Food & Drink

These Seattle Convenience Stores Actually Have Great Fried Chicken

Here's your somewhat definitive guide to fried chicken under heat lamps.

By Chason Gordon February 20, 2018

Quick-Pack-1

For a long time, eating the hot food at a convenience store was a surefire sign of a problem. But meals sitting under heat lamps have evolved somewhat, and fried chicken is at the top of the food chain. Why? Because it keeps well, has limited expectations, and can be easily made with the finite kitchen resources available.

What’s wonderful about convenience store fried chicken is that everything on the shelves can be considered a side: Aspirin, Cheetos, lottery tickets, whatever strikes your fancy. Let’s take a look a few of Seattle’s more notable options:

Quick Pack Food Mart

Quick Pack Food Mart (2616 S Jackson St.) is one of those convenience stores that feels like a front for something else, as if a subtle nod will grant you access to the hidden room behind a fake freezer filled with all sorts of contraband. The store is run down and the shelves sparsely stocked. But no one’s coming here for car air fresheners. You get the fried chicken.
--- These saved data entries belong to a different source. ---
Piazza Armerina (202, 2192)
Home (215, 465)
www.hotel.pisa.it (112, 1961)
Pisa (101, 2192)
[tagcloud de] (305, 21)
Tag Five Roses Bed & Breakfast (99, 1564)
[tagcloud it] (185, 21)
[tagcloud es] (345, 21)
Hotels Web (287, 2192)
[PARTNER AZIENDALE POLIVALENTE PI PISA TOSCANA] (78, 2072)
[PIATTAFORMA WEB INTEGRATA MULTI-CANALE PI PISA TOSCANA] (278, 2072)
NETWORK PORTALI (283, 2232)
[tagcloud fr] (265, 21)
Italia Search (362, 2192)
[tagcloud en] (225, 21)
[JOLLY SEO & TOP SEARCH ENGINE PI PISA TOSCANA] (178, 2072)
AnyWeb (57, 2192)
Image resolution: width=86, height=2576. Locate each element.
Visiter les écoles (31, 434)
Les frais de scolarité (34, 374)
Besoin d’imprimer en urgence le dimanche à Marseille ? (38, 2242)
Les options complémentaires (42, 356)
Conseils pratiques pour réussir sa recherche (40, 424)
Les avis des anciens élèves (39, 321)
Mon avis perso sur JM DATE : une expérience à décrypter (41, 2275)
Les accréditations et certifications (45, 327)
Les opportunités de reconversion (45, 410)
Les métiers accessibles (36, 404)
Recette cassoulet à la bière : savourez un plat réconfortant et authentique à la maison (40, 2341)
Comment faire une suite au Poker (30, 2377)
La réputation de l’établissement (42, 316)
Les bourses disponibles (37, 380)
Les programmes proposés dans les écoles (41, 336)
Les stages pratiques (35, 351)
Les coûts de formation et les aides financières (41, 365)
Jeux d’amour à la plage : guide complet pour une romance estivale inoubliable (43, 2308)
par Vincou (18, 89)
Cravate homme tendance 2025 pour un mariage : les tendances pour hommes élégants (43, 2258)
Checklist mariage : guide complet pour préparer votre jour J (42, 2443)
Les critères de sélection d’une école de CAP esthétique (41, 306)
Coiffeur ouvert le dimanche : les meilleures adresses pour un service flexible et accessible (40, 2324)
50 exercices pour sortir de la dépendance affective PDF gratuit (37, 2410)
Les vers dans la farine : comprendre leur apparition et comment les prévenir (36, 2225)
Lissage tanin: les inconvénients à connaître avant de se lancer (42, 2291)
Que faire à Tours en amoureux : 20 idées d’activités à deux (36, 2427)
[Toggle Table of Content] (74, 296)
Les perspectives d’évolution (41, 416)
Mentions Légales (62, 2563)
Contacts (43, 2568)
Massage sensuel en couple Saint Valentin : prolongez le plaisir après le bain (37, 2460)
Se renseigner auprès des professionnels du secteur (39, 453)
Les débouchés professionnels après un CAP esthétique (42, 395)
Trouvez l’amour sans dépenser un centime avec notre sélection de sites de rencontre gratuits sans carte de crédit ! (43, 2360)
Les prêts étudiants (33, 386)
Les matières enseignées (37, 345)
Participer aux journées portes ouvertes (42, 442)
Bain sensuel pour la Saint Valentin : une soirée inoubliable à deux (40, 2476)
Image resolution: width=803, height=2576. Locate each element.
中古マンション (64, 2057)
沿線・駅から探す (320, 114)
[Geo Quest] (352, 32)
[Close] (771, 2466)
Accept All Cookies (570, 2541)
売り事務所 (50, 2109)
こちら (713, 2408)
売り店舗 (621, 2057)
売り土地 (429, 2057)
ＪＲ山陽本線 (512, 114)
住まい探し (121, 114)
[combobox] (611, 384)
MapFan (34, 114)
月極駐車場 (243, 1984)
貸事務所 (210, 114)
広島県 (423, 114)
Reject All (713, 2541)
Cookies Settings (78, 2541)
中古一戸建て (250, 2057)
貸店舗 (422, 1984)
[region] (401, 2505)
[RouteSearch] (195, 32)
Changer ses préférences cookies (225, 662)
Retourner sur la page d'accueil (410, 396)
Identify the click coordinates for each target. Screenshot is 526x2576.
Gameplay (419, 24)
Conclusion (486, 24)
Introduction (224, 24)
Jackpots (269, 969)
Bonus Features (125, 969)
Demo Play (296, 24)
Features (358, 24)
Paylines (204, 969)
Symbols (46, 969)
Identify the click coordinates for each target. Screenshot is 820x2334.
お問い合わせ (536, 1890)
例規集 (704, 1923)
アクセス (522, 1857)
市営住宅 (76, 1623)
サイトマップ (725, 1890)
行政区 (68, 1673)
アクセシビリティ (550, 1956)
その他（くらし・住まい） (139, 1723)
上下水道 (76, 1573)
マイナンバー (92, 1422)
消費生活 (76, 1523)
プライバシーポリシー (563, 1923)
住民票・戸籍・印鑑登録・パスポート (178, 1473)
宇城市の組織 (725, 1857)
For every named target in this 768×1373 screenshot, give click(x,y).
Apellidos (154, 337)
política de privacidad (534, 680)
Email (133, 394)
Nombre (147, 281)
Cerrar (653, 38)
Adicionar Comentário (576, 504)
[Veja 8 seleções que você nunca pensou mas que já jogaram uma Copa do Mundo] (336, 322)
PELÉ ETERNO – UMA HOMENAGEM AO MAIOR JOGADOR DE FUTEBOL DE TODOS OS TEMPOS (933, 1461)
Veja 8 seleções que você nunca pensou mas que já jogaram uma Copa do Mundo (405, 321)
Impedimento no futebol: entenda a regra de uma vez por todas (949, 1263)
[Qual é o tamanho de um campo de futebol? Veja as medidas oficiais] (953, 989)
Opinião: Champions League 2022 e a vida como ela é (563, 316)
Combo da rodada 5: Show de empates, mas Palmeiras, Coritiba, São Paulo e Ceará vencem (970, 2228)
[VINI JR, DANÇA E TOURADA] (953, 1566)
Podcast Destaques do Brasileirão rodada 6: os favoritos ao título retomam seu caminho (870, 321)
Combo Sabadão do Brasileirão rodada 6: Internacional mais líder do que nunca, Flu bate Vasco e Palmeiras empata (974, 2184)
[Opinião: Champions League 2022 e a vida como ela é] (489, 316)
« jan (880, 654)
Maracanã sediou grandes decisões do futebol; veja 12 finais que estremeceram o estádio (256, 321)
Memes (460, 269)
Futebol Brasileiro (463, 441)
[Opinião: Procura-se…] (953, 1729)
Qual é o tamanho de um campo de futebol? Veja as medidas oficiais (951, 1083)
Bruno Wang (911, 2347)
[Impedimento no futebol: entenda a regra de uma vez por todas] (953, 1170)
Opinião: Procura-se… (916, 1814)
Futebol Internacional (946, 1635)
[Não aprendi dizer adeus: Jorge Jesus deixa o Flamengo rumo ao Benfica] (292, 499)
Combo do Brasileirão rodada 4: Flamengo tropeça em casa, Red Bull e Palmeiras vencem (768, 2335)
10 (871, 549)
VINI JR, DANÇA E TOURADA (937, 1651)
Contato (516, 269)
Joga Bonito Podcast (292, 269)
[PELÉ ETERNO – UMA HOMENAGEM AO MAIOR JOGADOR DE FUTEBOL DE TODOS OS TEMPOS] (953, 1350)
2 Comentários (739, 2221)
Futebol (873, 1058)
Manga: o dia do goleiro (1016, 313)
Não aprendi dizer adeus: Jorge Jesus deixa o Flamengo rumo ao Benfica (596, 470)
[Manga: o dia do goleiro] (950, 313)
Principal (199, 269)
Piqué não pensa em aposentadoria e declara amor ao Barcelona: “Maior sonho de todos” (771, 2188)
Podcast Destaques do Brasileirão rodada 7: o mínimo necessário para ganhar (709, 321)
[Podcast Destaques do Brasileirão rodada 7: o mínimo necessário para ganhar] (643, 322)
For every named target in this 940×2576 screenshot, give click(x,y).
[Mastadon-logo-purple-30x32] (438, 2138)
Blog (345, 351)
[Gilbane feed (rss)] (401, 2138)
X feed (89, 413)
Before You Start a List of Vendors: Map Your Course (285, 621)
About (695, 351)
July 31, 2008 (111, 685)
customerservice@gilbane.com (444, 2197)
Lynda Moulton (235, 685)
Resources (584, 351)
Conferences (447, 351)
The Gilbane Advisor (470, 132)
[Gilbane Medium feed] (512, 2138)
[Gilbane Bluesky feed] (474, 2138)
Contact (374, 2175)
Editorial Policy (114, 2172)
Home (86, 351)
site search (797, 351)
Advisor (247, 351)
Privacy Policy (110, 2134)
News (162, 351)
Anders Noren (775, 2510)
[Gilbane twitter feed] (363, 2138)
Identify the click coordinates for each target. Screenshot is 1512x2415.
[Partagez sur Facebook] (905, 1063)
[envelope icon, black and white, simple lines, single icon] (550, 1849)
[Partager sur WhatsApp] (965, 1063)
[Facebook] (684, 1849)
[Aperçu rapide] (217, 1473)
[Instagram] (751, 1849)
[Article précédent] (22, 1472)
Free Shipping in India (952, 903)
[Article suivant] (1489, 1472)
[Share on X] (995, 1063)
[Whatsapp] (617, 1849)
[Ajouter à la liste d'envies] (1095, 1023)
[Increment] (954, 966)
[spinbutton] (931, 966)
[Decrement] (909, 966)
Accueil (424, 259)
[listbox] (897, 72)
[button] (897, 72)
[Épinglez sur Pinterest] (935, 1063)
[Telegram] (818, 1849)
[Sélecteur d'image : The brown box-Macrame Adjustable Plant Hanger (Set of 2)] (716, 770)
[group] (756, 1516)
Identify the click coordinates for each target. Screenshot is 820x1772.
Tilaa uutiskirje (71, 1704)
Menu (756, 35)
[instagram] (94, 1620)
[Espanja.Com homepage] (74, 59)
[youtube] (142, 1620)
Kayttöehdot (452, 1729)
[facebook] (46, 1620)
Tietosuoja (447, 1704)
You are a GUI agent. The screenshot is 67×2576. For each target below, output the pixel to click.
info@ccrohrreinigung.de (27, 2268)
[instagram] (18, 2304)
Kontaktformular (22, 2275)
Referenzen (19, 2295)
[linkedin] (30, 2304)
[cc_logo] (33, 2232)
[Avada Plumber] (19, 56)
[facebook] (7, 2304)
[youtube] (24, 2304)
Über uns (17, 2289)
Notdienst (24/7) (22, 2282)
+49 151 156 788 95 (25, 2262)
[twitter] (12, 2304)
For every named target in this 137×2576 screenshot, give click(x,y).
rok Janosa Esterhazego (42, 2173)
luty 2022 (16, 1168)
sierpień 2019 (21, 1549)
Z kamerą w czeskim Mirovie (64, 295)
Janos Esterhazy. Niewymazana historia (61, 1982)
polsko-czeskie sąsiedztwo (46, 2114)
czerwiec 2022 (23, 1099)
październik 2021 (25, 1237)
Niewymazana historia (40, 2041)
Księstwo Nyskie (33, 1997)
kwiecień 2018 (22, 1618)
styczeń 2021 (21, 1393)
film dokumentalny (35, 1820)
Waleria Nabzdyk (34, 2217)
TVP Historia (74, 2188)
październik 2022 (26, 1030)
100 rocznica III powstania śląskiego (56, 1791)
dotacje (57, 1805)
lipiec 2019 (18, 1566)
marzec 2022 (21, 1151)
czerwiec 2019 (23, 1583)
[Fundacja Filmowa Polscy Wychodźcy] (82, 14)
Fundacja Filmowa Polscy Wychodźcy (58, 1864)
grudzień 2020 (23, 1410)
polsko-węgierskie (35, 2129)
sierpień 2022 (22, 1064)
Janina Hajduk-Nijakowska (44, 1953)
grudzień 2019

The breasts, wings, and drumsticks are about double the size of a typical fried chicken joint, and the breading is a light blanket of crispiness over tender, flavorful meat. They have jojos and sambusas as well. What they don’t have is seating, not that anyone expected it. Eat the chicken at home or in the parking lot like a creep.

Quick Pack is your prototypical hidden gem. They don’t house “The best fried chicken in town!” like their confident sign says, but if you’re in the area, it’s worth a visit.

City Market

This spot at the hard-to-park corner of Bellevue and Olive in Capitol Hill (1722 Bellevue Ave.) barely qualifies as a convenience store, which begs the question: What are the qualifications? Simple. If you walk down any aisle, and you can still see the door, that’s a convenience store. If you can’t, that’s a grocery store.

City Market is the opposite of Quick Pack. They have everything. Here, the fried chicken is perfectly respectable, with a subtle flavor and a crispy batter. It’s just one of the innumerable hot food options, including corndogs, burritos, crispitos, and pepperoni pizza sticks.

Don’t eat any of it there. You won’t make it up the hill on the way home.

The Shell Station in Georgetown

Yes, it may seem a little odd to include a Shell station, especially a specific Shell station (6200 Corson Ave SW), but this one’s just that good. Replete with fancy digital menus and a comically long food bar, you may wonder after eating here why Shell hasn’t yet converted their more than 14,000 gas stations in the U.S. into full service chicken joints.

With a satisfying crunch and a deliciously addicting saltiness, the fried chicken here isn’t just good for a gas station, it’s actually pretty damn tasty. And the sides–which include mashed potatoes, macaroni and cheese with ham, and jojos–are surprisingly decent. You don’t often hear people utter, “Give me $20 on three and two breasts and a wing.”

That’s really the main reason to come here: So you can pump gas with one hand and eat a fried drumstick with the other. Is there anything more American? God bless this country.